Abstract/Summary

Background Clotting, leading to thrombosis, requires interactions of coagulation factors with the membrane aminophospholipids (aPL) phosphatidylserine (PS) and phosphatidylethanolamine (PE). Atherosclerotic cardiovascular disease (ASCVD) is associated with elevated thrombotic risk which is not fully preventable using current therapies. Currently, the contribution of aPL to thrombotic risk in ASCVD is not known. Here, the aPL composition of circulating membranes in ASCVD of varying severity will be characterized along with the contribution of external-facing aPL to plasma thrombin generation in patient samples. Methods Thrombin generation was measured using a purified factor assay on platelet, leukocyte and extracellular vesicles (EV) from patients with ACS (n = 24), stable coronary artery disease (CAD, n = 18), risk factor positive (RF, n = 23) and compared with healthy controls (HC, n = 24). aPL composition of resting/activated platelet and leukocytes, and EV membranes was determined using lipidomics. Results External facing aPL were detected on EV, platelets and leukocytes, elevating significantly following cell activation. Thrombin generation was higher on the surface of EV from ACS patients than HC, along with increased circulating EV counts. Thrombin generation correlated significantly with externalized EV PS, plasma EV counts and total EV membrane surface area. In contrast, aPL levels and thrombin generation from leukocytes and platelets were not impacted by disease, although circulating leukocyte counts were higher in patients.

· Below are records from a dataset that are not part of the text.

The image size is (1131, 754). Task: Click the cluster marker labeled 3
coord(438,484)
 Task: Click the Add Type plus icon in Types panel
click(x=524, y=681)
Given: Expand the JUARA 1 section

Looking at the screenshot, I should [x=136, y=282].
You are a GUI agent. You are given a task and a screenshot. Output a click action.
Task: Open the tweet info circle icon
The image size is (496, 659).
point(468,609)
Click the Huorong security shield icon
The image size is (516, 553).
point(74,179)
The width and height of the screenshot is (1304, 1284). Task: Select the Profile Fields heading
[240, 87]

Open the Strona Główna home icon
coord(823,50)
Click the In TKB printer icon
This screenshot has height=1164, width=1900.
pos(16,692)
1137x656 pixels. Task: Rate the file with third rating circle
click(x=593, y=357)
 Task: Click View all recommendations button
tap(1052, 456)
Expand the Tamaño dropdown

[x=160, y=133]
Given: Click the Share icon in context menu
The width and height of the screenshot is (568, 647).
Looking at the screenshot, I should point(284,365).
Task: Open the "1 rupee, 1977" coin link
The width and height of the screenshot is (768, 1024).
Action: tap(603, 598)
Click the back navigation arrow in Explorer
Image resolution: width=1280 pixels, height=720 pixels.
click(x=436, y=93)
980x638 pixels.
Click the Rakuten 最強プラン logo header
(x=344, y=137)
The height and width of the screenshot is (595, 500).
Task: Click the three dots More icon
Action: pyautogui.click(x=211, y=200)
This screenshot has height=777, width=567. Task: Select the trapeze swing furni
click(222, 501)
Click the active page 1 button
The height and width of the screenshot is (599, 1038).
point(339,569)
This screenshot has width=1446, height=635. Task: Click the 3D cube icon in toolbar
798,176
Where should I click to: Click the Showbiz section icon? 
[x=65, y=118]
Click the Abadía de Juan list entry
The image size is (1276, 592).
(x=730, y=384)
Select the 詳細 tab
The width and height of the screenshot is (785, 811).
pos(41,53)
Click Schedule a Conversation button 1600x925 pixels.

Conclusions: The aPL membrane of EV supports an elevated level of thrombin generation in patient plasma in ASCVD. Leukocytes may also play a role although the platelet membrane did not seem to contribute. Targeting EV formation/clearance and developing strategies to prevent the aPL surface of EV interacting with coagulation factors represents a novel anti-thrombotic target in ASCVD.